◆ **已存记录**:
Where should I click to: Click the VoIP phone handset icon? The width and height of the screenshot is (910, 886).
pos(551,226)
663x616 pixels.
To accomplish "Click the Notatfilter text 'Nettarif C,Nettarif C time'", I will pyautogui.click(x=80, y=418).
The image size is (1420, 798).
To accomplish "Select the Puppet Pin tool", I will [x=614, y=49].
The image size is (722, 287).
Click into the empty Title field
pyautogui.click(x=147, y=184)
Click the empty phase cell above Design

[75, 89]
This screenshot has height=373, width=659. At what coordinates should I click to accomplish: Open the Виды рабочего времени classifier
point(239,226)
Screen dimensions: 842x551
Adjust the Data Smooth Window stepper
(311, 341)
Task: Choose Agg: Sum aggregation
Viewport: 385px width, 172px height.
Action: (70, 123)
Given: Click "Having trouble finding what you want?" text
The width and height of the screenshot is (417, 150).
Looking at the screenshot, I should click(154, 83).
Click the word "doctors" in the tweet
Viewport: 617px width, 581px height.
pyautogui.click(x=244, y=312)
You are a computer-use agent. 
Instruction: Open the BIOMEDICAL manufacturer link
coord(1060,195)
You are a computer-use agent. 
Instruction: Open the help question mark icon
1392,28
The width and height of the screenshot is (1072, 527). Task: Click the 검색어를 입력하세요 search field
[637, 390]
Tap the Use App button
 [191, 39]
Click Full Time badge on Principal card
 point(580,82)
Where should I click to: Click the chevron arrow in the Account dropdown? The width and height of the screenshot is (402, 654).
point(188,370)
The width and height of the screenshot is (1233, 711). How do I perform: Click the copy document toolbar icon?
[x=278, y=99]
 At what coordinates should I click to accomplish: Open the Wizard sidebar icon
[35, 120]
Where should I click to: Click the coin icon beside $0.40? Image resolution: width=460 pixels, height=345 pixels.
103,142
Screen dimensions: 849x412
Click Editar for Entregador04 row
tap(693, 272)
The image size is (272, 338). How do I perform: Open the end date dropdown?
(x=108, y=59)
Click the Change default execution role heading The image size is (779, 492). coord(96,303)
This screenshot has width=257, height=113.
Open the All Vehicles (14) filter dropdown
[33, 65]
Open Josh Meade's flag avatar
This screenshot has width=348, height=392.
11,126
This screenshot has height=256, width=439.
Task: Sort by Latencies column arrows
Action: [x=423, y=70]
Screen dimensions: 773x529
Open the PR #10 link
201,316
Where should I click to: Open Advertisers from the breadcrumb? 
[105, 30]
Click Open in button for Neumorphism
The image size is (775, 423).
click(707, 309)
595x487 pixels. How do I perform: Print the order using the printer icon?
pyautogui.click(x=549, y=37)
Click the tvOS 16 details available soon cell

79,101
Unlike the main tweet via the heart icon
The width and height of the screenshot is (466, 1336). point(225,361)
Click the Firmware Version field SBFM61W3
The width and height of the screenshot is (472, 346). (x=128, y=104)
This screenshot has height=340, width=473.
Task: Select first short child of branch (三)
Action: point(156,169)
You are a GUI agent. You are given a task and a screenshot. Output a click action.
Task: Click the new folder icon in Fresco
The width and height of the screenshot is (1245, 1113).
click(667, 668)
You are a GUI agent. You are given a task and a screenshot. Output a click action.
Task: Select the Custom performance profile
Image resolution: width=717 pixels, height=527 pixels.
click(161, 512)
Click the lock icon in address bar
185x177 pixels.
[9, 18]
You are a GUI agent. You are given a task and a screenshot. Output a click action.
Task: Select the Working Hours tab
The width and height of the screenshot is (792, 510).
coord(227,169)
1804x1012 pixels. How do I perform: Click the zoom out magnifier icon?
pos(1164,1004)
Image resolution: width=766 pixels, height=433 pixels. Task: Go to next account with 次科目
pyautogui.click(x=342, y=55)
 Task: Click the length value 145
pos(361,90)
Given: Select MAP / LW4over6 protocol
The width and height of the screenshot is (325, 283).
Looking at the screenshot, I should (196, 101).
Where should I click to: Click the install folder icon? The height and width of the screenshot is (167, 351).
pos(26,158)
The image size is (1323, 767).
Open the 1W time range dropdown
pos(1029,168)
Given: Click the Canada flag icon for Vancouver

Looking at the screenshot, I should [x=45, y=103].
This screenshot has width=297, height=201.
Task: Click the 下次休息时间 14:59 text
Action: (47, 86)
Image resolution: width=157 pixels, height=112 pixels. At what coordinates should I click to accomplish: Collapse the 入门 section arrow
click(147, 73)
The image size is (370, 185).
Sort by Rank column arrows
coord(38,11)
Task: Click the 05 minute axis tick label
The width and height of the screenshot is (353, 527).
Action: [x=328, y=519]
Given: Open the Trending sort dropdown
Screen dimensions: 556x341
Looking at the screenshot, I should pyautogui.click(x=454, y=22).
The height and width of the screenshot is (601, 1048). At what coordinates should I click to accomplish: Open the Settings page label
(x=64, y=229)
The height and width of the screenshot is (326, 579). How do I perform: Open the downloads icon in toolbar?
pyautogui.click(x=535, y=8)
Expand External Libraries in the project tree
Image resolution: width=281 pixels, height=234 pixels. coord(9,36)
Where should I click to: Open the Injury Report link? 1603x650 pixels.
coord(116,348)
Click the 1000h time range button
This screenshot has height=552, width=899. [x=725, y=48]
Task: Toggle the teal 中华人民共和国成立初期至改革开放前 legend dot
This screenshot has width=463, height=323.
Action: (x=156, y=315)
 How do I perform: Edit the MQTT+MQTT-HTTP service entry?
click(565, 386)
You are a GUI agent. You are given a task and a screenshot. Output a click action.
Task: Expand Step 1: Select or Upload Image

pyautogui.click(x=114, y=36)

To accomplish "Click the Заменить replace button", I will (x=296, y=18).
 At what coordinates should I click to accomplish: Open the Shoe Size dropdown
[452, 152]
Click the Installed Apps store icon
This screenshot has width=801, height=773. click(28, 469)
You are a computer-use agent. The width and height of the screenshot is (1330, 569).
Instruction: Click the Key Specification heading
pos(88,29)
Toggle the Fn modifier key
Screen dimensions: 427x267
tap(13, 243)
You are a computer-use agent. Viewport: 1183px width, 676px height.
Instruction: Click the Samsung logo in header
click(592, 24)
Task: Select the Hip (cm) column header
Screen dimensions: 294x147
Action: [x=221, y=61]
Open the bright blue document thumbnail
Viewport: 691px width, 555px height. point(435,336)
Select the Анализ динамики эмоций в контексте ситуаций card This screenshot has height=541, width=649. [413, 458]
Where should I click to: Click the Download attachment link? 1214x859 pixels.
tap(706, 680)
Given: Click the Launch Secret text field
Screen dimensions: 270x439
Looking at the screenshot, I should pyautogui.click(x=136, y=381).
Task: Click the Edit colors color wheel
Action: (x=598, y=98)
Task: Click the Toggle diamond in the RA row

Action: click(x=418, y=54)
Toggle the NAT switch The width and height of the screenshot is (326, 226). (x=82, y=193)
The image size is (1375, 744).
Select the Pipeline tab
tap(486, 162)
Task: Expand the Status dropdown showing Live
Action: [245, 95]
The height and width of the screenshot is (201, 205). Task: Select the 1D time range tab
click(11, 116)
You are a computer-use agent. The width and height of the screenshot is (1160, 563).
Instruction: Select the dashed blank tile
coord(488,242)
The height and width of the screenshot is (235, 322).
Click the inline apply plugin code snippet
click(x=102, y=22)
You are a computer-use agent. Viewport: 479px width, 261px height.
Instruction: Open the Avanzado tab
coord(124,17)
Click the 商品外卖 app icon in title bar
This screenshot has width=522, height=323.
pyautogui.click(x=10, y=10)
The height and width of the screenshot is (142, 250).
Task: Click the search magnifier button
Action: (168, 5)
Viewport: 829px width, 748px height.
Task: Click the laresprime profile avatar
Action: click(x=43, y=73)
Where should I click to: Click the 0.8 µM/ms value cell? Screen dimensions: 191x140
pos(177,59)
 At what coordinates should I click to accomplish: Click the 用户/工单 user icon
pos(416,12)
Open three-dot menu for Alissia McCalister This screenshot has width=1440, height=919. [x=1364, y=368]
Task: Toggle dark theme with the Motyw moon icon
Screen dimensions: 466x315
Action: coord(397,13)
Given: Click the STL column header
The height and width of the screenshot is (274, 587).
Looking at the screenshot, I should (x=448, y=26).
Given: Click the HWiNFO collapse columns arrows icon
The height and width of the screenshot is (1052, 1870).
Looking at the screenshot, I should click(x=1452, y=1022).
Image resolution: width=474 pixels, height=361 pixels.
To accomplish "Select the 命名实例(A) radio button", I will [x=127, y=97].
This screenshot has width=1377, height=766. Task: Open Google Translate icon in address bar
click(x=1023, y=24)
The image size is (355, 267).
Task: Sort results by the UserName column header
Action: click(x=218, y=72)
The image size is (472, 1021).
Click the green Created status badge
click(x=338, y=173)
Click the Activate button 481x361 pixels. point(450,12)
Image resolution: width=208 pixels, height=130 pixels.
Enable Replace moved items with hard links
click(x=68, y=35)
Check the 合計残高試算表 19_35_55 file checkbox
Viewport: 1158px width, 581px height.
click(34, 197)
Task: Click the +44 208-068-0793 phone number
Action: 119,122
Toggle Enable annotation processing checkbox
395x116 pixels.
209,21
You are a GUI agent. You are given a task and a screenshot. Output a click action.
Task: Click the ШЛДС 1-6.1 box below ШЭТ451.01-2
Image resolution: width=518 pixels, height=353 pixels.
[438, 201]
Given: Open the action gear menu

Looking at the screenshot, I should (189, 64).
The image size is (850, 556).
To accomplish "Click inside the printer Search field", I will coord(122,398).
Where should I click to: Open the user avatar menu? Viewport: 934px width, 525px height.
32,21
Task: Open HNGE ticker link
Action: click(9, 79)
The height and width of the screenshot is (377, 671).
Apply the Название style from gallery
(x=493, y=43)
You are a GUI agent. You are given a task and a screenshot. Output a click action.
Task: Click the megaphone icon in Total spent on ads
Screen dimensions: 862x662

◆ **书面指令**:
能否把材料中从含有“is (1330, 569).”的那一行起，一直到含有“tap(706, 680)”的那一行为止（首尾两行都算在内），原样打印出来？

◆ **本题结果**:
You are a computer-use agent. The width and height of the screenshot is (1330, 569).
Instruction: Click the Key Specification heading
pos(88,29)
Toggle the Fn modifier key
Screen dimensions: 427x267
tap(13, 243)
You are a computer-use agent. Viewport: 1183px width, 676px height.
Instruction: Click the Samsung logo in header
click(592, 24)
Task: Select the Hip (cm) column header
Screen dimensions: 294x147
Action: [x=221, y=61]
Open the bright blue document thumbnail
Viewport: 691px width, 555px height. point(435,336)
Select the Анализ динамики эмоций в контексте ситуаций card This screenshot has height=541, width=649. [413, 458]
Where should I click to: Click the Download attachment link? 1214x859 pixels.
tap(706, 680)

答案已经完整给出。